*EXERCISE BRIEF*
Give again, unaltered, the lines of the listing below that run from the line having "Task: Click the text cursor inside input box" through the line having "The height and width of the screenshot is (710, 1568).".

*DATASET ENTRIES*
=== Begin Enclosure ===

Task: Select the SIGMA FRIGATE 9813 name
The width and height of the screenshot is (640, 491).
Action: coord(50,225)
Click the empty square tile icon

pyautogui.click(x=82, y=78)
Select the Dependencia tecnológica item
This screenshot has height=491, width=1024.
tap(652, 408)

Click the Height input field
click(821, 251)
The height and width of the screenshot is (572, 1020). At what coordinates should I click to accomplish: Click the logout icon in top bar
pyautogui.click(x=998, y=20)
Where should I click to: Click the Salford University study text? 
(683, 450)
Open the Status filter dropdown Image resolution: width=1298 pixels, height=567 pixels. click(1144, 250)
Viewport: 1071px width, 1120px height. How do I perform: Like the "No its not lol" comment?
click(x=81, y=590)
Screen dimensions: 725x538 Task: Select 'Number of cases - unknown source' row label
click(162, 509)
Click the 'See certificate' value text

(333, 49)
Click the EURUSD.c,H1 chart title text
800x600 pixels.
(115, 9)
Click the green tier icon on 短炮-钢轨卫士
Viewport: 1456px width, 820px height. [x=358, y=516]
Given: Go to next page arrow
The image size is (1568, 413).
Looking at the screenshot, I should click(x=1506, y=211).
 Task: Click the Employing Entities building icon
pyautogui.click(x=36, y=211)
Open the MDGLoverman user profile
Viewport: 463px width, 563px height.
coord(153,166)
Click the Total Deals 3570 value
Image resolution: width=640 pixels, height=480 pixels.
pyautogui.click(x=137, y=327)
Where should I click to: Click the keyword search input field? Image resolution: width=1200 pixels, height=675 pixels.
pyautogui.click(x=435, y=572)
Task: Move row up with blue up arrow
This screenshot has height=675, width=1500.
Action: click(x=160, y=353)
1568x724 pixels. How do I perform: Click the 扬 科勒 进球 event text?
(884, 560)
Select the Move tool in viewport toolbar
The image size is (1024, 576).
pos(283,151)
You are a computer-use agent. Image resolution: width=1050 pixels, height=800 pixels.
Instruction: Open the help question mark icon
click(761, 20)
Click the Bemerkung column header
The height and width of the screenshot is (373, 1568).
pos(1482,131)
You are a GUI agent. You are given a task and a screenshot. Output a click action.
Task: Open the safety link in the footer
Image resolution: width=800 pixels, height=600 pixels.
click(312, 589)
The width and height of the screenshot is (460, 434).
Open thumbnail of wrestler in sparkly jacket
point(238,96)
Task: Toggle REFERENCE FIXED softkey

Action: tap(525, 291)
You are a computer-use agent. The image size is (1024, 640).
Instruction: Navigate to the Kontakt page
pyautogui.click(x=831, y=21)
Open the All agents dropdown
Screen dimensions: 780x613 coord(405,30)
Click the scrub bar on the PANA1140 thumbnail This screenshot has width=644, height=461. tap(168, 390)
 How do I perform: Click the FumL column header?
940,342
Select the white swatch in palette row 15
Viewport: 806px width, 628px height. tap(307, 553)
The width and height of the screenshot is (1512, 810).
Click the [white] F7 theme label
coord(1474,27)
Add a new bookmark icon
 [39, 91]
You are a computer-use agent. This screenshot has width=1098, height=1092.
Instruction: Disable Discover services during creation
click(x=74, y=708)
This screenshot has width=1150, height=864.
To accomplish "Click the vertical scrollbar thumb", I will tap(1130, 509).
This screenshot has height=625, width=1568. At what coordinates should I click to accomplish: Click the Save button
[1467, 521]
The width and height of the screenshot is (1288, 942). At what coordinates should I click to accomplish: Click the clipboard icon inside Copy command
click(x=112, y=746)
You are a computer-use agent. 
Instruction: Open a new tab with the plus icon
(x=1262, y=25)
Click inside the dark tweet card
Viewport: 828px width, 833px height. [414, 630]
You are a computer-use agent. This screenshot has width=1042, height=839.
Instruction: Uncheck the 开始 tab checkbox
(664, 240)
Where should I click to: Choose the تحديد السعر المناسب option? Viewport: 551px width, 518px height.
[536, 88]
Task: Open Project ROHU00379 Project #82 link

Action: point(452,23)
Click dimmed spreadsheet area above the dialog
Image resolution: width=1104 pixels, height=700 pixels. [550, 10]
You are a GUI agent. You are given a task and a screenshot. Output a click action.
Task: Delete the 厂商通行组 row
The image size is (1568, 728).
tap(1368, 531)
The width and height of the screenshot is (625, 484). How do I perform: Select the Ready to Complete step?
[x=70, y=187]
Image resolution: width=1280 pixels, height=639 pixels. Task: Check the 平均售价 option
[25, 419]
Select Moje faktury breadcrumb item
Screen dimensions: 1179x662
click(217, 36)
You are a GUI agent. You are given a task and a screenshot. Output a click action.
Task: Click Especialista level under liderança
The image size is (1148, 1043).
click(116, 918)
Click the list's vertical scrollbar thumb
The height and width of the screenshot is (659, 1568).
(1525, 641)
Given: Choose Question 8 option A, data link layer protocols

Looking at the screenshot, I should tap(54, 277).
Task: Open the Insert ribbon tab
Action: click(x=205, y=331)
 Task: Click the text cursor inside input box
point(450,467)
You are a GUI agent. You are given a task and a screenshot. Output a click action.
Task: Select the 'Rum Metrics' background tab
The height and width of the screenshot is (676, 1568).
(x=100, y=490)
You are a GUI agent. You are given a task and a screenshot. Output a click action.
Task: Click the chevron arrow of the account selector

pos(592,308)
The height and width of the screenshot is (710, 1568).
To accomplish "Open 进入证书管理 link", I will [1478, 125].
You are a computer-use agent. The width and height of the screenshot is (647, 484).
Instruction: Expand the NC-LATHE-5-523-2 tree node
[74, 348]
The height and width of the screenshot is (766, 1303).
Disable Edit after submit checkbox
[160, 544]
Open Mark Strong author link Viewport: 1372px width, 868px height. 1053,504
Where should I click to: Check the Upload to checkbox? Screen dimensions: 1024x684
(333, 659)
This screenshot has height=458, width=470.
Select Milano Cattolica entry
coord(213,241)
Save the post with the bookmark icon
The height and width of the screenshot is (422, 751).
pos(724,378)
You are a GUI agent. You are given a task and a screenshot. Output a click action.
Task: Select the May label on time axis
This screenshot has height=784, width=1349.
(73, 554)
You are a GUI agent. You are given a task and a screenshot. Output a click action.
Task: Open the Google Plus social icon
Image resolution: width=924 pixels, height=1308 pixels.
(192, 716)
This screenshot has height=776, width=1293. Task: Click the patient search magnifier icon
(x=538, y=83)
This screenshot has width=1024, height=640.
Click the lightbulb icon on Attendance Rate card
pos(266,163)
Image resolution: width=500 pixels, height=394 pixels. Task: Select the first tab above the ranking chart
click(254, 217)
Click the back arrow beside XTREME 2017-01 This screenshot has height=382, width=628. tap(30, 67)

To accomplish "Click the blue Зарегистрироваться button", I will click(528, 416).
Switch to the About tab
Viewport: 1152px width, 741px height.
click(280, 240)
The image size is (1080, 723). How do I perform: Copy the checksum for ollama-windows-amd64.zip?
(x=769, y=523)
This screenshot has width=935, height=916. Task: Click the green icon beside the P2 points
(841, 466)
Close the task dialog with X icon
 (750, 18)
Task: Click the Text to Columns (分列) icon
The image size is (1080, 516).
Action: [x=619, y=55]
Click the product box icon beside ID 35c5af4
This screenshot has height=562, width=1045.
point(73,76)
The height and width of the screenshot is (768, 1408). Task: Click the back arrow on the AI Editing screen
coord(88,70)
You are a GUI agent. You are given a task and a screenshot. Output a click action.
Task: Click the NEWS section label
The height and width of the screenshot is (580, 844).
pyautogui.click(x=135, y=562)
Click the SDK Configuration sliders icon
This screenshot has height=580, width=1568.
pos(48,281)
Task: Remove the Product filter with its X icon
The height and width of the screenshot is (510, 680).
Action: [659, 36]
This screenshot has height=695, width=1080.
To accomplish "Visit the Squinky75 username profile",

=== End Enclosure ===

*FINAL ANSWER*
 Task: Click the text cursor inside input box
point(450,467)
You are a GUI agent. You are given a task and a screenshot. Output a click action.
Task: Select the 'Rum Metrics' background tab
The height and width of the screenshot is (676, 1568).
(x=100, y=490)
You are a GUI agent. You are given a task and a screenshot. Output a click action.
Task: Click the chevron arrow of the account selector

pos(592,308)
The height and width of the screenshot is (710, 1568).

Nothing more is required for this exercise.